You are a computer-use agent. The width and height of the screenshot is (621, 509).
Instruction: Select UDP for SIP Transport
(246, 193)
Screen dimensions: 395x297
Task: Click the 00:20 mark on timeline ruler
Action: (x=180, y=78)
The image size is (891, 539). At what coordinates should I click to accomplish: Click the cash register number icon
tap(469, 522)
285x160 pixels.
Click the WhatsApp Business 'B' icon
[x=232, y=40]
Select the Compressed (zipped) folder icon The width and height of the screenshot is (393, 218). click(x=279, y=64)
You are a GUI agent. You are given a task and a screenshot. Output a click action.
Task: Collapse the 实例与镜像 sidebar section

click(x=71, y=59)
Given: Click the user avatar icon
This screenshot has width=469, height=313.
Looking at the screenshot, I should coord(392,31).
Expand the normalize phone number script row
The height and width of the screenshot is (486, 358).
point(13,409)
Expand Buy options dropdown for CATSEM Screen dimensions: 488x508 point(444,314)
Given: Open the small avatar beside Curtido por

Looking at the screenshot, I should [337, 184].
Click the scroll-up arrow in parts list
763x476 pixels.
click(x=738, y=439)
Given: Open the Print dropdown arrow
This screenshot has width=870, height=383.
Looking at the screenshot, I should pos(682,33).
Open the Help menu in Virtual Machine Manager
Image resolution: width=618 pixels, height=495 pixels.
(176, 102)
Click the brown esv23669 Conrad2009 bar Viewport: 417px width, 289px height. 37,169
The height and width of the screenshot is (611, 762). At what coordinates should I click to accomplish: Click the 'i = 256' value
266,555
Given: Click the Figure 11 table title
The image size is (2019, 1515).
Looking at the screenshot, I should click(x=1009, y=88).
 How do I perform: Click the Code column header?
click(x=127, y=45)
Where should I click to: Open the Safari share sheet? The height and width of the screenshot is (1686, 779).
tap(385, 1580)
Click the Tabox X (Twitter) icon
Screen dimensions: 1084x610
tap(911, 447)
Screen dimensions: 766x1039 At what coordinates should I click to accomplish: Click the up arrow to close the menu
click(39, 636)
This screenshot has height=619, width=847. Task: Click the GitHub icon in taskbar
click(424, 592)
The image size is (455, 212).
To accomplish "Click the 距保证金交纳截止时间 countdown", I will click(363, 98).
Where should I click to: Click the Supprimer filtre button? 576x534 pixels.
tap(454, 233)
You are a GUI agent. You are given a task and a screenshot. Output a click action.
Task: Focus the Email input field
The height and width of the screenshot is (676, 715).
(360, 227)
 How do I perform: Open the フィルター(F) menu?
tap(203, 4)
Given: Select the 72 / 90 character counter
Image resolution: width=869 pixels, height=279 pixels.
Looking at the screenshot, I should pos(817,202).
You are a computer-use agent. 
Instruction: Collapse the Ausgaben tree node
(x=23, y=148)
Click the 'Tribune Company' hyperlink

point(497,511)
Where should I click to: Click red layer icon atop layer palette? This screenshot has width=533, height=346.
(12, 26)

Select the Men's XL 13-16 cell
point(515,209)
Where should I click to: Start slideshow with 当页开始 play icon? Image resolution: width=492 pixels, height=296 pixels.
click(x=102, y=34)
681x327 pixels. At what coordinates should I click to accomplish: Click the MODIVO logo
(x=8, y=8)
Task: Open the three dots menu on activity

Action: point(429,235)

▶ **Problem details**
Beginning at the first line above, repeat exactly until the line containing "Given: Open the Print dropdown arrow", which is included.

▶ **Exercise response**
You are a computer-use agent. The width and height of the screenshot is (621, 509).
Instruction: Select UDP for SIP Transport
(246, 193)
Screen dimensions: 395x297
Task: Click the 00:20 mark on timeline ruler
Action: (x=180, y=78)
The image size is (891, 539). At what coordinates should I click to accomplish: Click the cash register number icon
tap(469, 522)
285x160 pixels.
Click the WhatsApp Business 'B' icon
[x=232, y=40]
Select the Compressed (zipped) folder icon The width and height of the screenshot is (393, 218). click(x=279, y=64)
You are a GUI agent. You are given a task and a screenshot. Output a click action.
Task: Collapse the 实例与镜像 sidebar section

click(x=71, y=59)
Given: Click the user avatar icon
This screenshot has width=469, height=313.
Looking at the screenshot, I should coord(392,31).
Expand the normalize phone number script row
The height and width of the screenshot is (486, 358).
point(13,409)
Expand Buy options dropdown for CATSEM Screen dimensions: 488x508 point(444,314)
Given: Open the small avatar beside Curtido por

Looking at the screenshot, I should [337, 184].
Click the scroll-up arrow in parts list
763x476 pixels.
click(x=738, y=439)
Given: Open the Print dropdown arrow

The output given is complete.